The Trustees argue that the Twin City payment of $50,125 was a voidable transfer for three reasons. (A) Twin City's payment of Gray's personal debt to the Bank was a transfer "without fair consideration" under the constructive fraud provisions of Section 67, sub. d(2) (b), 11 U.S.C.A. § 107, sub. d(2) (b). (B) The transfer was part of a scheme to hinder, delay, or defraud creditors within the meaning of Section 67, sub. d(2) (d), 11 U.S.C.A. § 107, sub. d(2) (d). (C) The payment is voidable pursuant to Section 70, sub. e of the Bankruptcy Act, under the Uniform Fiduciaries Act as adopted in Louisiana, LSA-R.S. 9:- 3801-3814, particularly LSA-R.S. 9:- 3808.

A. Payment to the bank was not a transfer by Twin City without "fair consideration" under the constructive fraud provisions of the Bankruptcy Act. 11 U.S.C.A. § 107, sub. d(2) (b).1

The Trustees argue that on completion of the loan to Gray, the $50,000 was Gray's to use as he pleased. When he chose to spend it by buying stock in Twin City, the money then belonged to Twin City. Twin City was a third party transferee, as to the bank. According to the Trustees' argument, when Twin City, the bankrupt, under no obligation to the bank, paid Gray's loan, it was the payment of a debt of another without "fair consideration", under the language of the Act, and therefore a voidable transfer.

There is no doubt that usually a diversion of corporate assets for the benefit of a third person, such as the payment of the loan of another, is a transfer without "fair consideration".2 This however is not the usual case.

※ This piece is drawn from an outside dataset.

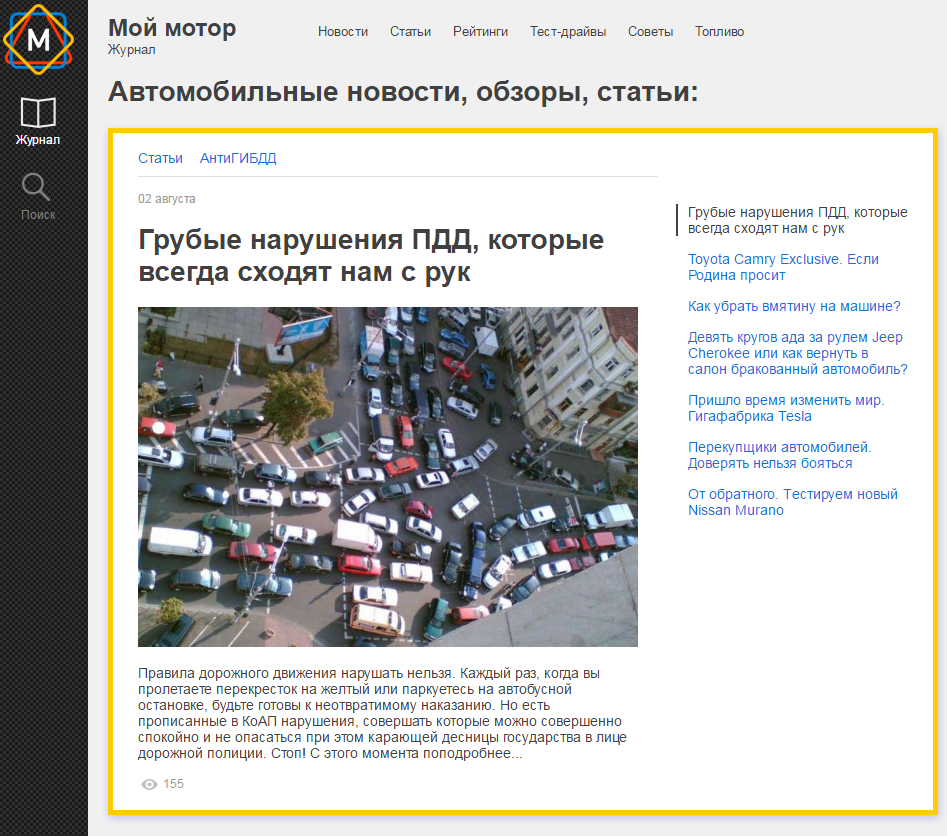Select the Топливо menu item
Viewport: 947px width, 836px height.
click(x=719, y=31)
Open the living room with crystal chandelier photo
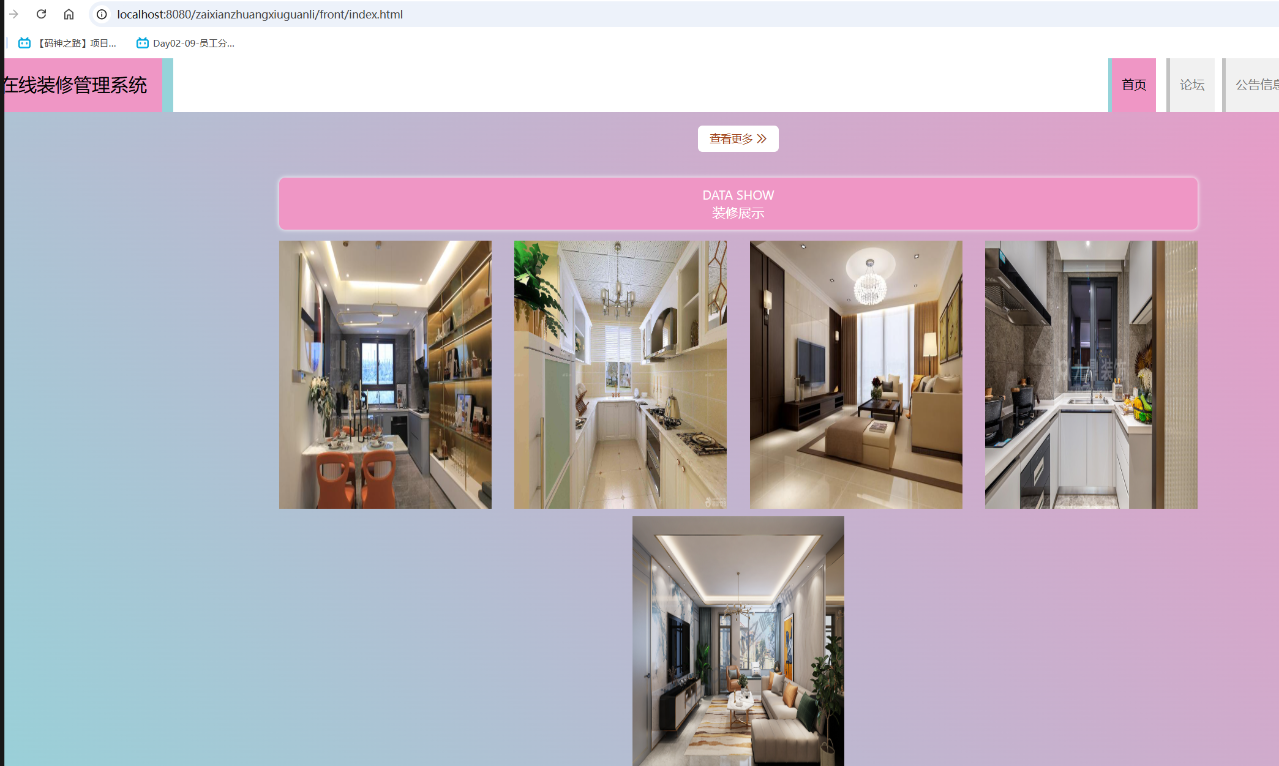 856,375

The trial court found that repayment to the bank of the identical bookkeeping credit reflecting the proceeds of a loan never withdrawn was supported by a fair equivalent in value. The district judge held that under the law of Louisiana, either on the principle of quasi-contract (unjust retention of a benefit)3 or delictual responsibility,4 the circumstances gave rise to an antecedent indebtedness of Twin City sufficient...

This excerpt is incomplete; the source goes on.